Беззаботность путника в нем пробуждалась. Он поуселся прямее и тверже. Голос, уже совсем чистый и сильный зазвучал с увлечением:

– Вечный Рим окружает равнина, которая поначалу может показаться бесплодной, однако ж вся она покрыта растительностью, и на ее зеленом ковре, как на огромном столе, когда гости ушли, всё поев, передвинув и спутав, раскиданы обломки гробниц и развалины мраморных храмов. На горизонте, как рыцарь, вздымается купол Петра, сквозь окна которого блеском блестит заходящее солнце. Вы испуганы этим молчанием. В то же время какая-то чудная сила, идущая от каждого древнего камня, подхватывает вас, говоря, как может быть прекрасен и велик человек, когда позабывает свою презренную земность.

И он признался с трепетной силой, просветленными глазами взглядывая за плечо незнакомца, не примечая грязноватой, по обыкновенью, стены:

– В этом городе нельзя не творить!

Уже в нем пробуждалась жажда труда. Еще не все хорошо в «Мертвых душах», в этот миг он эту истину твердо узнал и заторопился поскорее в Москву, чтоб без промедления встать за конторку, развернуть свою только что перебеленную рукопись и еще раз попристальней вглядеться во всякое слово. Он ощутил, что за этой пустой болтовней пролетает бесценное время, точно струится, переливаясь волнами за дверь. Вся поэма развернулась в своей необъятности, а жизнь его сыпалась мимо, как зерно из худого мешка, так что даже захвативши прореху рукой, он едва ли успеет довести своей беспримерный труд до конца, так и рассыпав все до последнего зернышка. Отчего же на станции нет лошадей?

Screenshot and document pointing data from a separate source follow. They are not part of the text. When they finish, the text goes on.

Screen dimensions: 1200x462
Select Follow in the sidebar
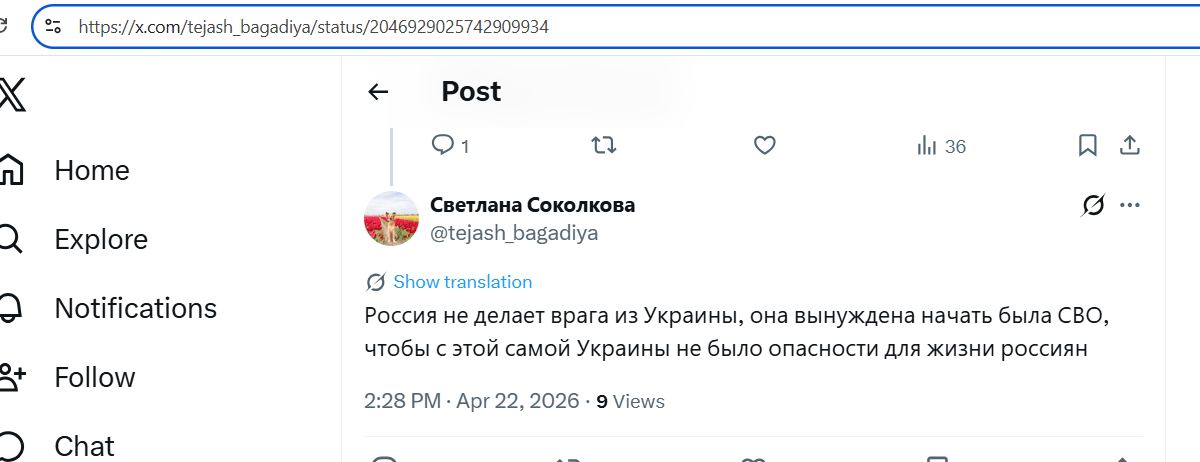[x=95, y=377]
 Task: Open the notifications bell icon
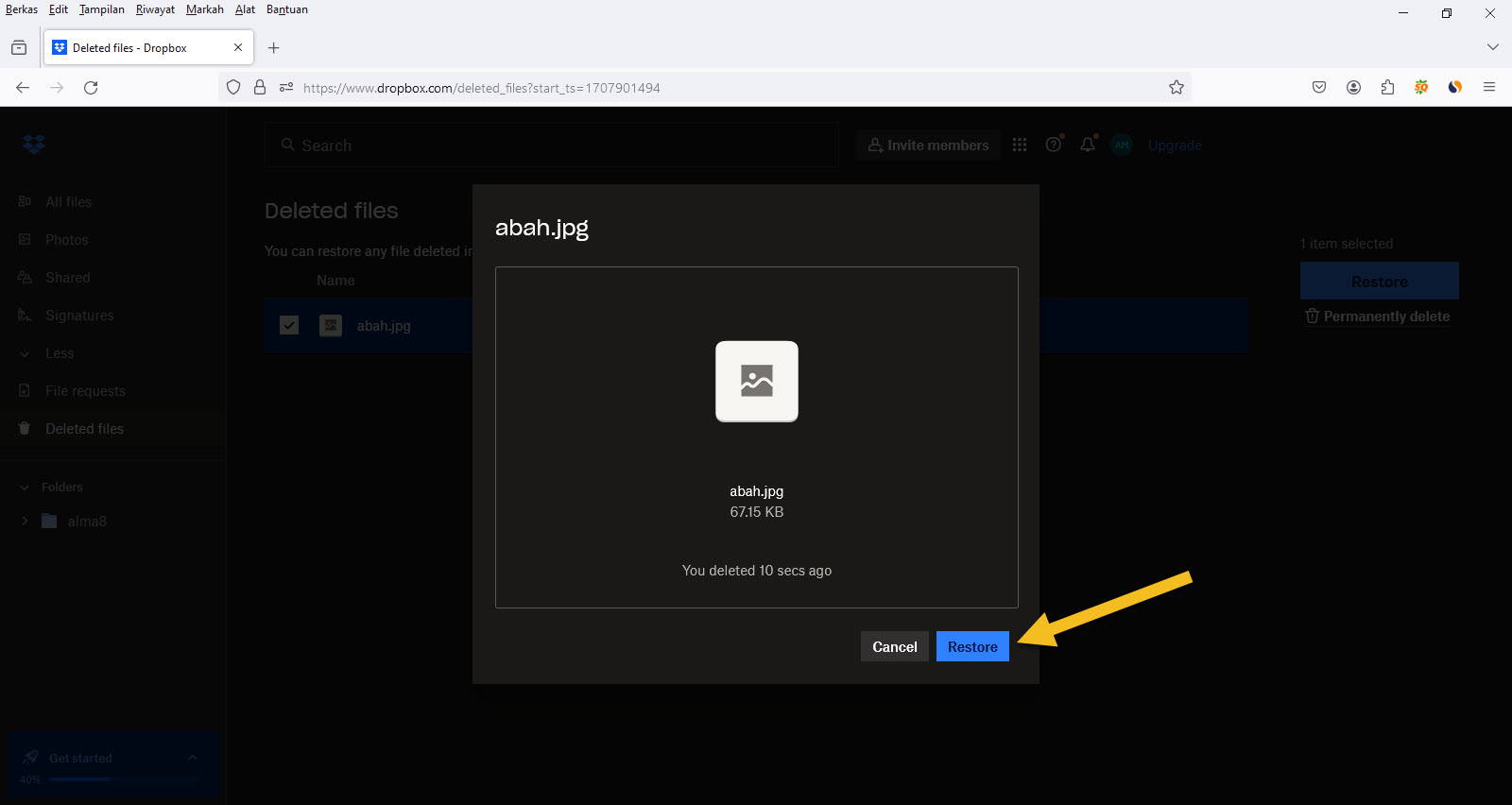[1088, 145]
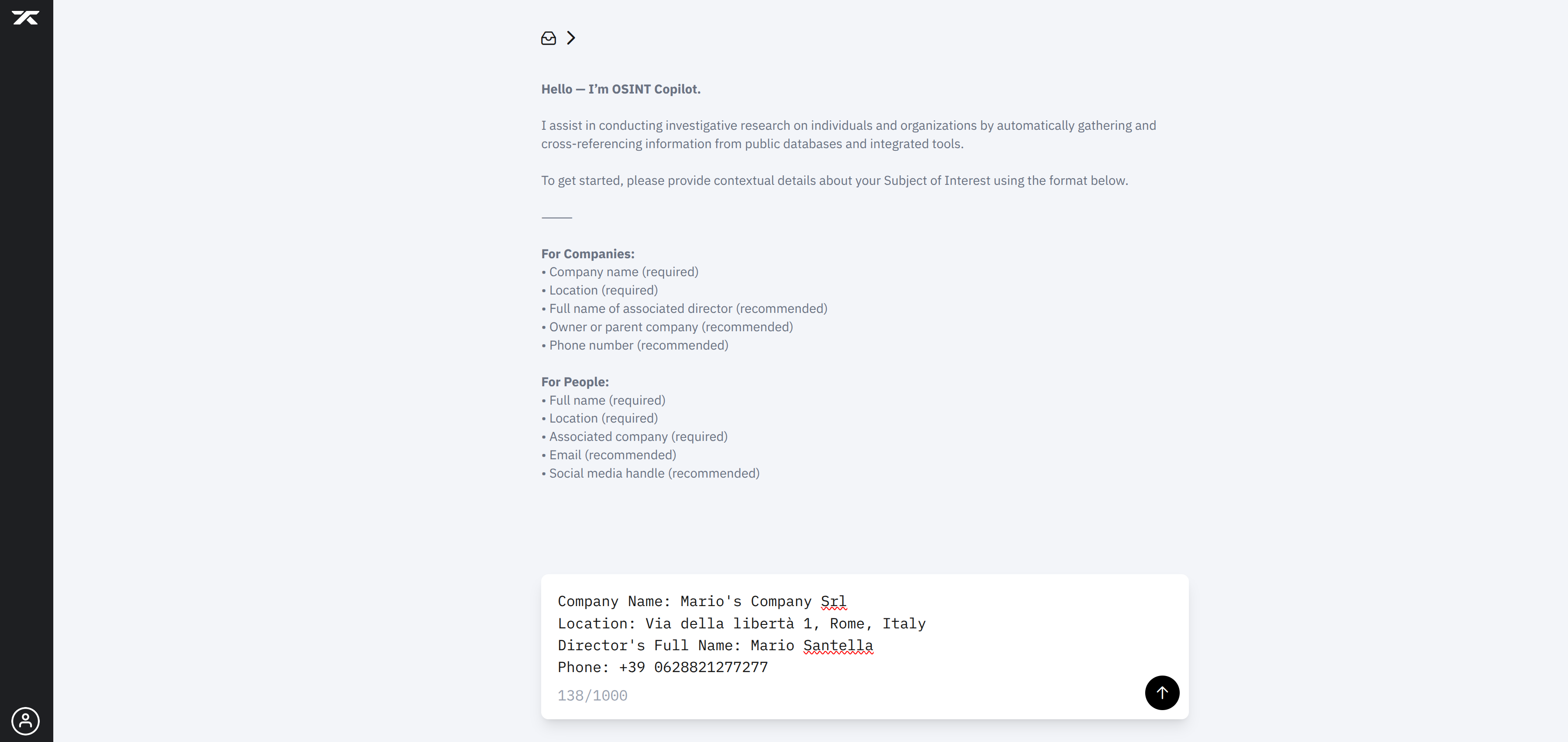This screenshot has width=1568, height=742.
Task: Expand the breadcrumb chevron arrow
Action: pos(571,38)
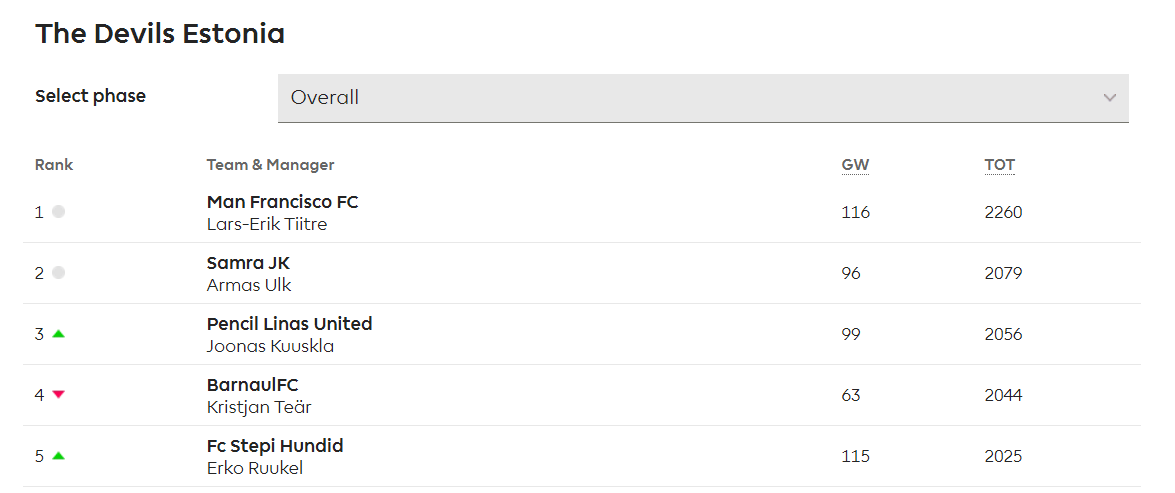Select the Pencil Linas United team
This screenshot has width=1175, height=493.
(x=289, y=324)
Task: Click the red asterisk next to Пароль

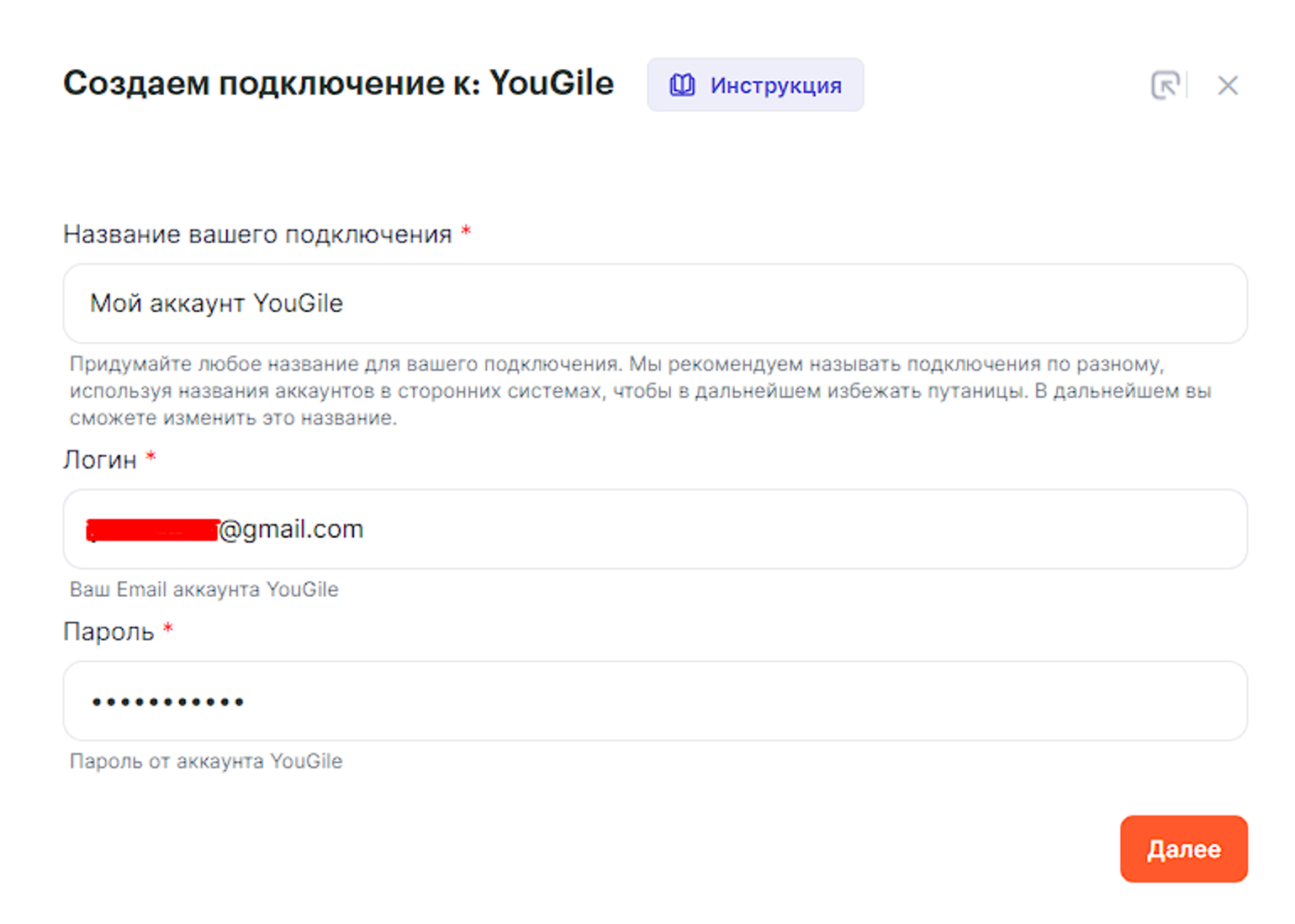Action: pos(168,628)
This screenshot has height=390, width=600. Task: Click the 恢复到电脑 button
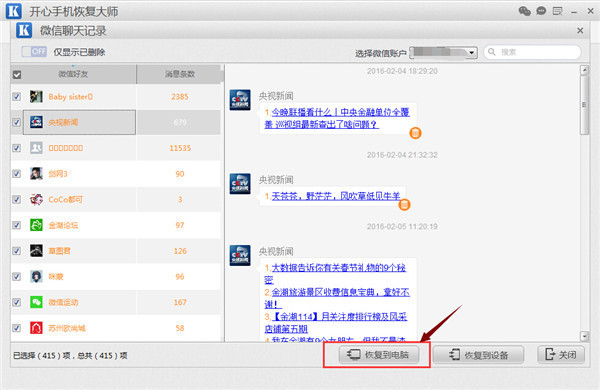click(379, 355)
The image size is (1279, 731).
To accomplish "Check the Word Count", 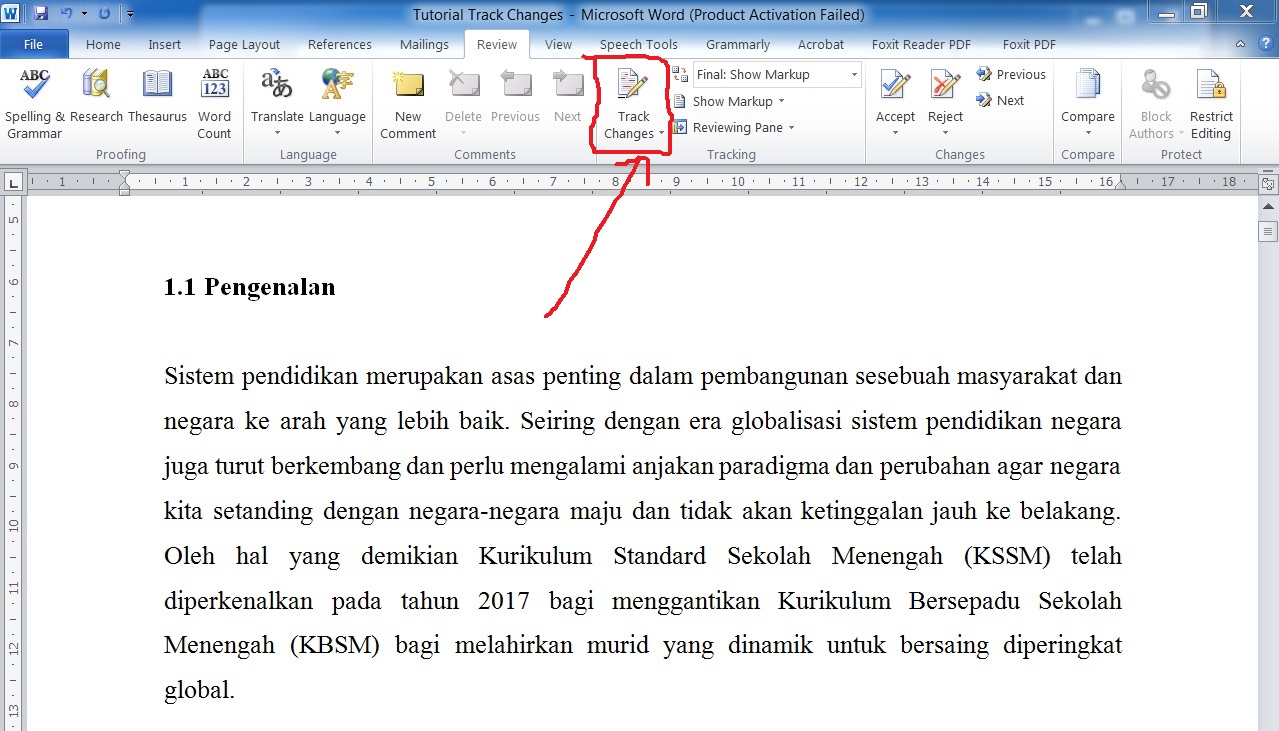I will (x=214, y=87).
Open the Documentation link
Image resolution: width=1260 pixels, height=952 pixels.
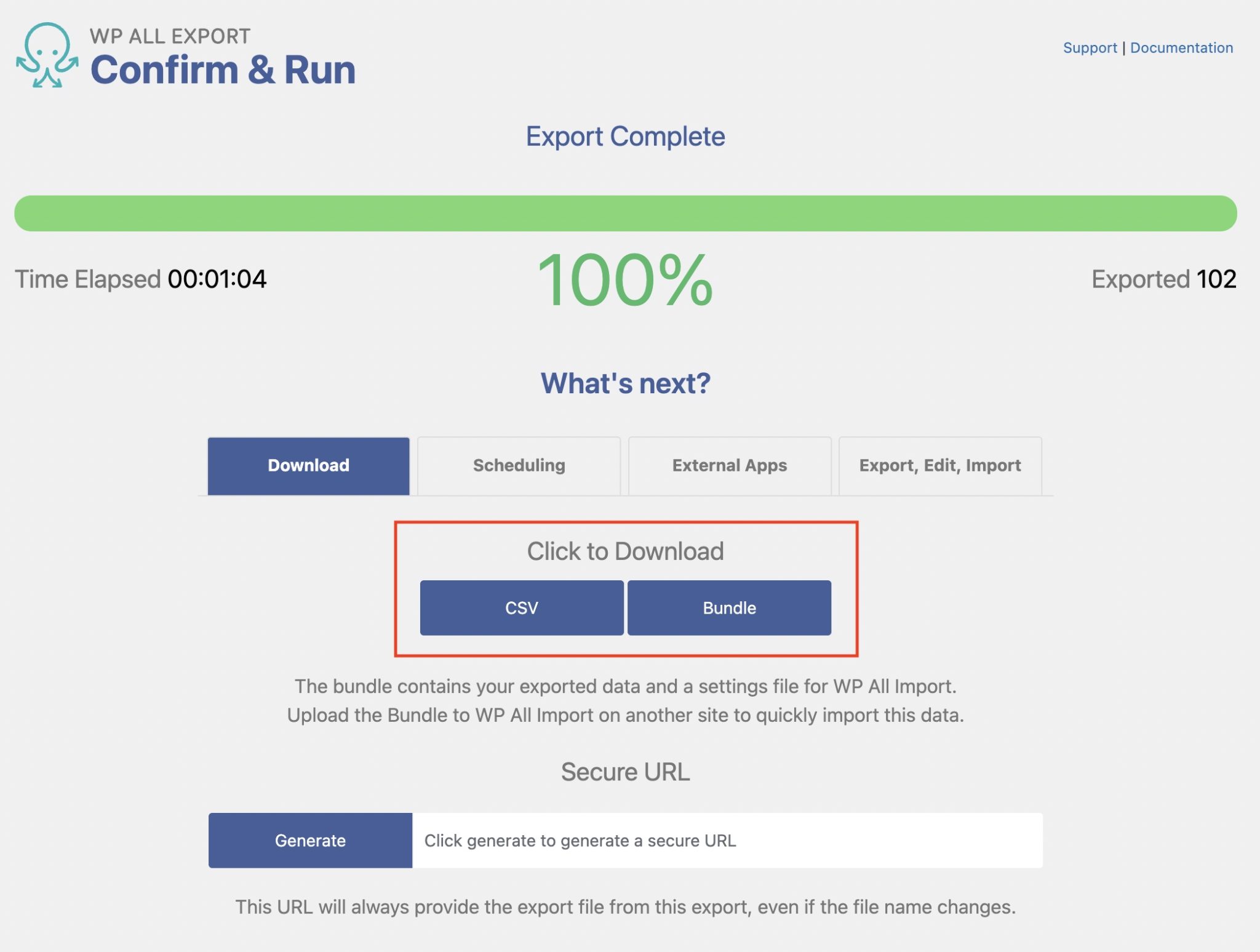(x=1181, y=48)
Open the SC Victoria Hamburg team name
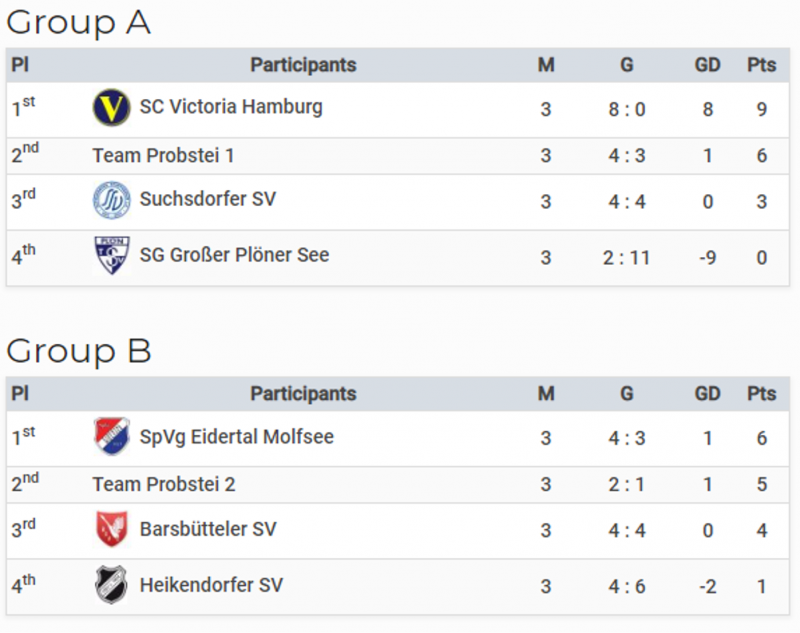Image resolution: width=800 pixels, height=633 pixels. [x=231, y=107]
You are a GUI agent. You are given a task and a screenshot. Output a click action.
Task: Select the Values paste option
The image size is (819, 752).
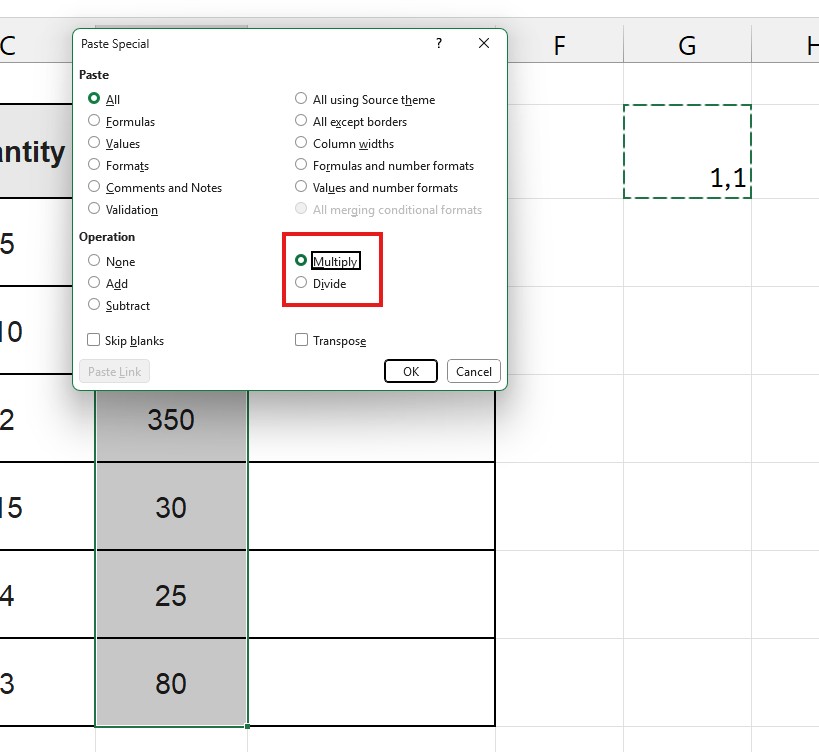[x=93, y=143]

Широко улыбаясь, от удовольствия пожмуривая глаза, незнакомец решился прервать его размышления, уже не без почтения обращаясь к нему:

– Вы владеете даром рассказчика. Нам было до крайности любопытно вас слушать. Не хотели бы еще.

Что-нибудь разузнать о ваших дорогах, разумеется, если вы в расположении и в ударе рассказывать.

Он колебался, потеряв охоту рассказывать, да что ж было делать, когда вечно нет лошадей, да и язык не поворачивался ни с тоги, ни с сего отказать такому благодатному слушателю, который так и не припомнил в горячем своем увлечении, с кем говорит, несмотря даже на то, что восхитился даром рассказчика, котрый всюду видать.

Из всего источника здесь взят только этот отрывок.